Like, normal matter is made up of protons, electrons, and neutrons. Planarite adds in other components (which I don't plan to fully codify because I'm not clever enough). Maybe it's other literal elements, like Time is literally an atomic element. Or more interestingly, stuff like tachyons (time), planckions (space), pyrons (fire), etc. are fundamental particles (akin to quarks and leptons and other stuff more complicated than what they taught me in high school). Certain types of matter might have a mix of normal baryons (protons, neutrons, electrons) and planons (the 8 elemental energies).

So by 522 AOV, the scholars of Lanjyr are realizing that by studying these base components, and learning to detect them, they can identify materials that can create magical properties. As chapter 3 points out, witchoil and firegems are planarite, and people have used them for a long time without really understanding the deep root level chemistry of them (or maybe the alchemy). There are other types too that are less common to find, or which aren't as easy to make.

As for your game, the Pemberton idea could work, though I think Tinker Oddcog fits better for the paradigm-shift level of innovation we're talking. Maybe in the ruins of the Ob facility in Cauldron Hill, Kieran can stumble upon a half-completed thesis that postulates an 8-planon framework, and which has identified the atomic structure of firegems and witchoil, with a hypothesis that others could exist too, and that they're actually the building blocks of magic.

---

To be clear, I'd never use this sort of codified spell physics system in a lot of games, but I think it could fit the vibe of ZEITGEIST. Of course, it's also possible that this codification only really works while Jiese is around, and in other parts of the multiverse reality is a messy soup instead of a beautifully-faceted crystal.
 

arkwright

Explorer
Planarite is solidified elemental matter/mana. The Coaltongue's firegems are planarite, Nalaam's magic crystals are planarite, witchoil is planarite. Just a convenient generic term, and a useful one given how important the planes are to the setting.
 

Crispy120286

Explorer
This is excellent info. I think having the infomation coming from Tinker is perfect. As Kieran has had an obsession with his older brother after discovering he isnt dead but been working for the obscurati for these many years. He can go through all his notes between the adventures and get some new insight into Planarite.
 




SanjMerchant

Explorer
Sorry to resurrect an older thread, but how useful is the book to folks who don't plan on using A5E? I'm in a financial position where I have to pick leisure purchases pretty carefully.
 

efreund

Explorer
You can understand and put into use 99.5% of the content of this book without A5E. It's a setting book, and the vast majority of it is fluff.
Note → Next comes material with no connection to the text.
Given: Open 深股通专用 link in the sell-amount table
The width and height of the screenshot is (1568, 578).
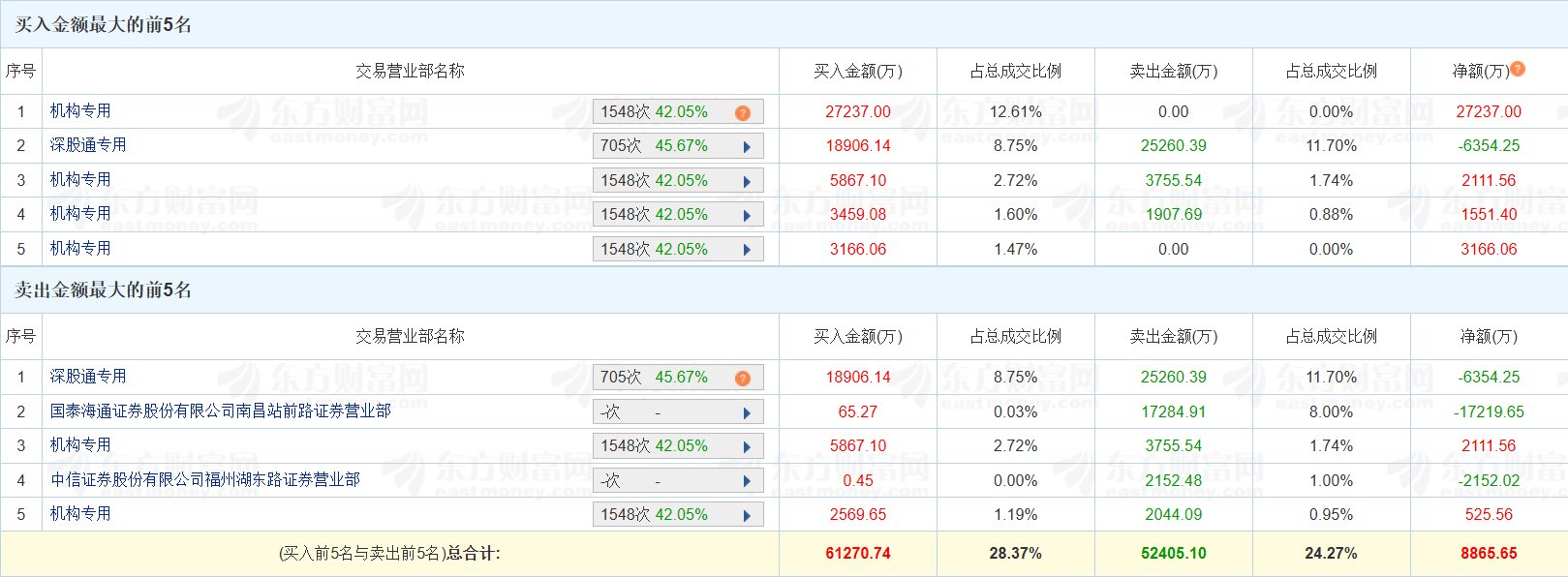Looking at the screenshot, I should 88,377.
And even for the few crunchy parts, like the Bestiary, if you're the GM, you can shave off their A5E bits and use them just fine. The only place where there's any hangup if you wanted to use the few PC-facing powers that are in the book as-written. Those won't make sense to you without A5E. But those occupy approx 0.5% of the wordcount of this book.
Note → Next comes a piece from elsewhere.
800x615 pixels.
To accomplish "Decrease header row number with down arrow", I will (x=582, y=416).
Looking at it from the opposite perspective: if you were an A5E fan, and were looking for book that leveraged A5E content, you'd be disappointed.
 

Heck, I actually made a few mistakes where I didn't adjust something to match the changes between O5E and A5E. Like there's errata on the Queen Bee berserker because berserker rage and barbarian rage work a little different.

I tried my darnedest to make sure you could use the book without needing anything from A5E. Here's page 7 of the book, where a sidebar explains the main things you'd need to look out for.

1668830494588.png


The one other mechanical change I neglected to mention on this page is the 'Maneuver DC' entry in all the creature stat blocks in chapter 7. In A5E, instead of having both attacker and defender roll Athletics/Acrobatics for stuff like grabbing and shoving, the attacker has a set 'Maneuver DC,' which the defender must roll and beat in order to resist the maneuver.

So if you think, "It sure is gonna be hard to use this book in my normal D&D game," I'll say, "Actually it's gonna be super easy. Barely an inconvenience."